## Exercise requirements
Could you copy the listing below word for word, leaving out the pictures?

## Recorded data
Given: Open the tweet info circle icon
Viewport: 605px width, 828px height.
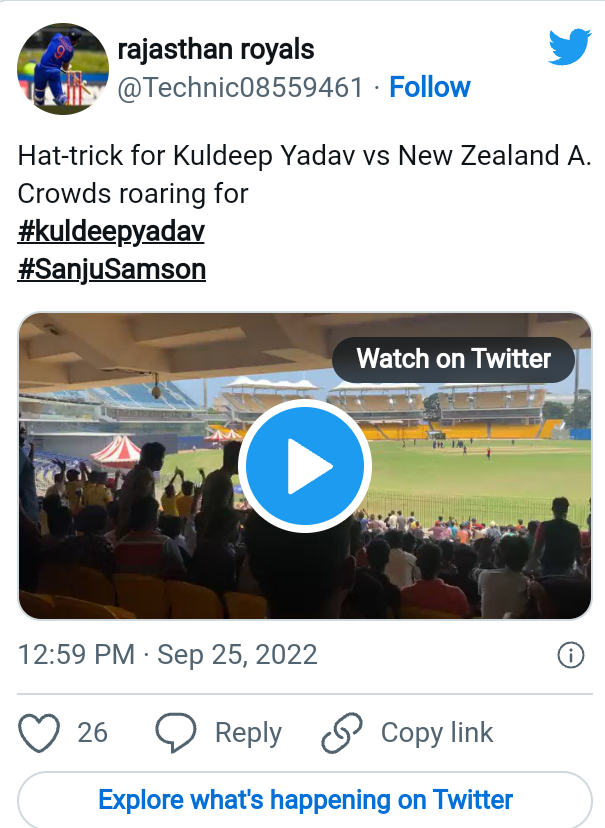Looking at the screenshot, I should click(570, 655).
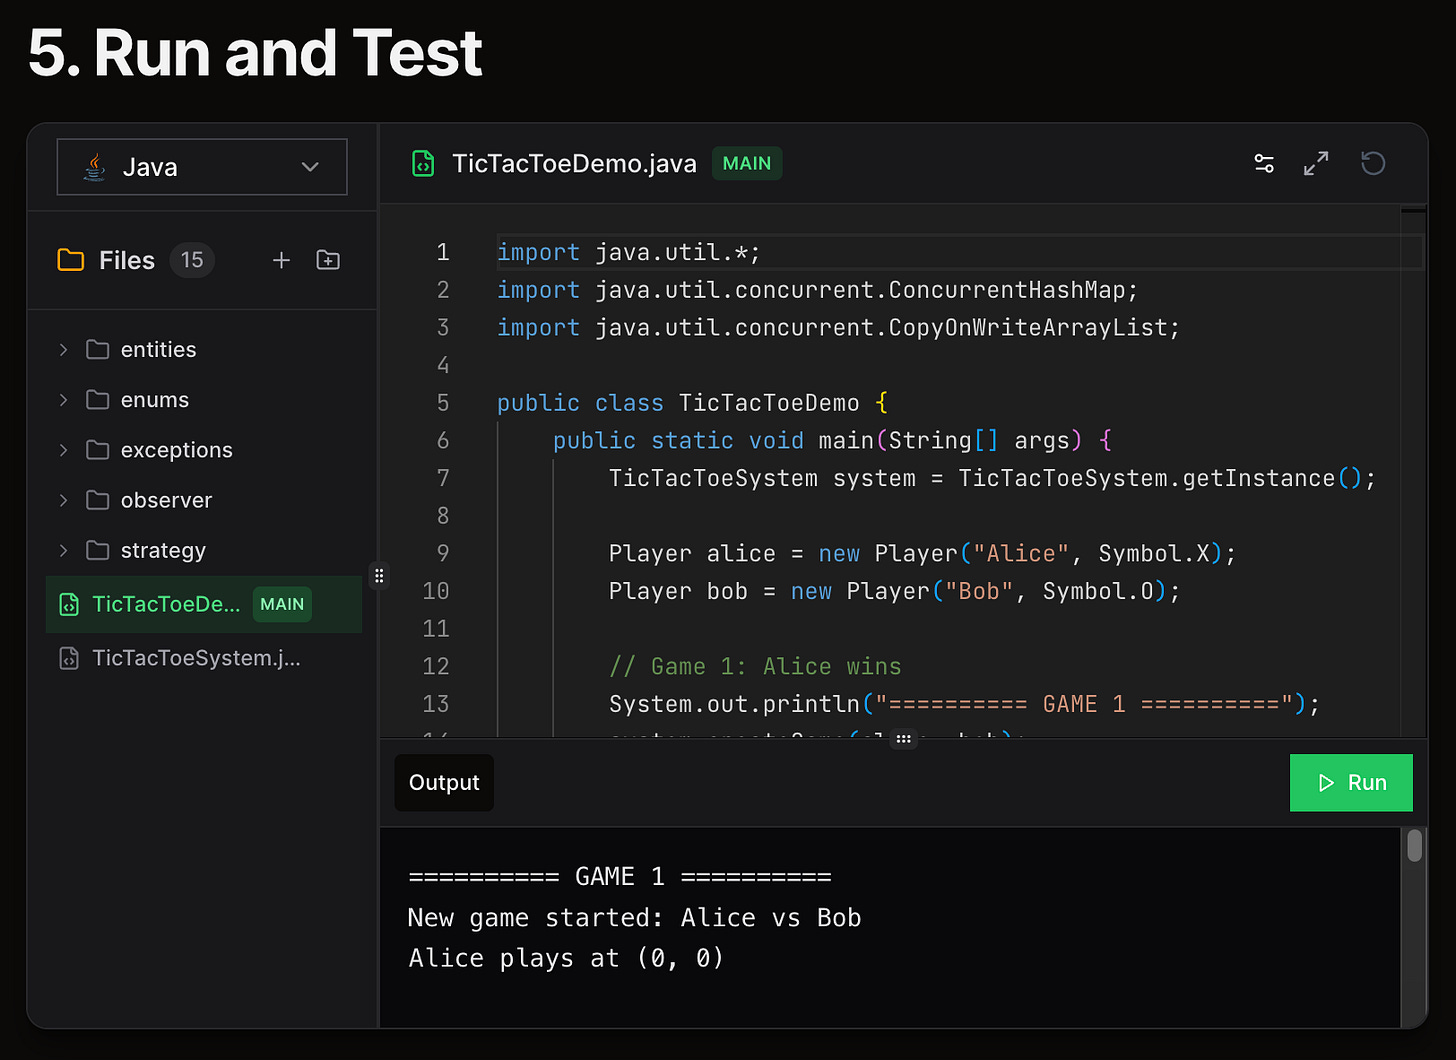Click the Java logo icon
The height and width of the screenshot is (1060, 1456).
pyautogui.click(x=95, y=167)
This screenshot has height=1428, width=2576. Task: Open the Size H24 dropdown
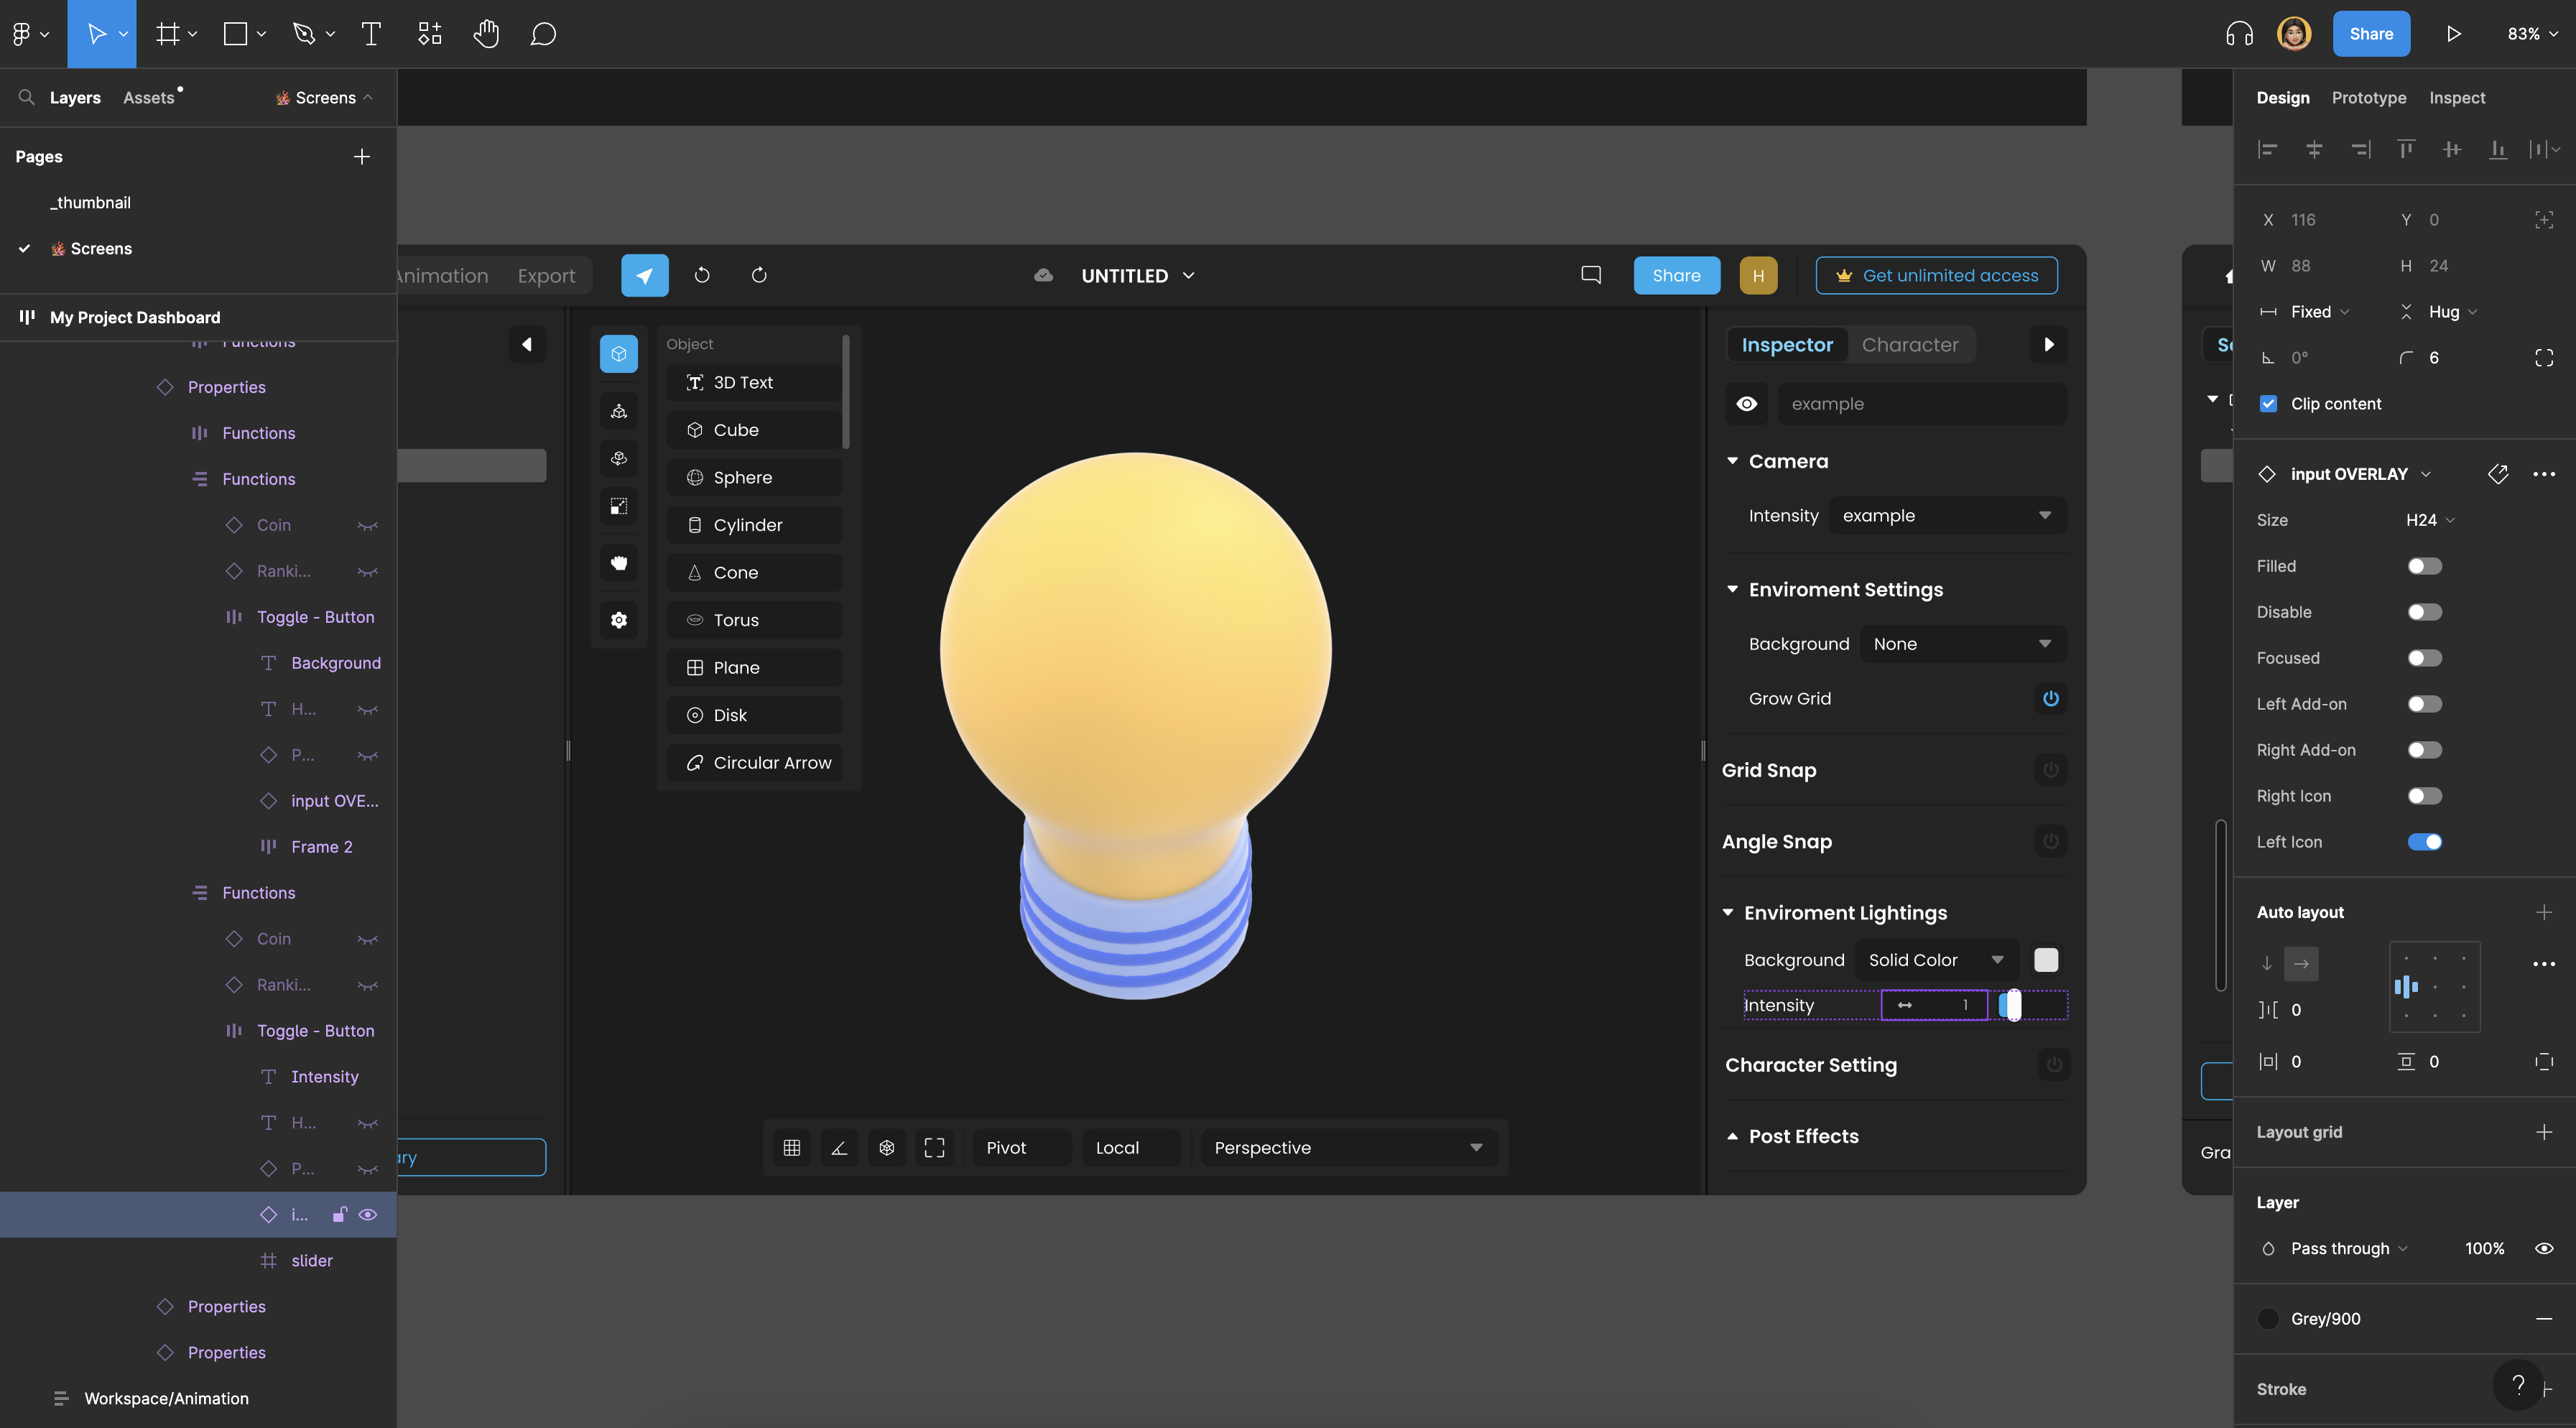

## Response to this exercise
Given: Open the tweet info circle icon
Viewport: 605px width, 828px height.
Looking at the screenshot, I should click(570, 655).
Click the Java logo icon
The height and width of the screenshot is (1060, 1456).
pyautogui.click(x=95, y=167)
This screenshot has height=1428, width=2576. Task: Open the Size H24 dropdown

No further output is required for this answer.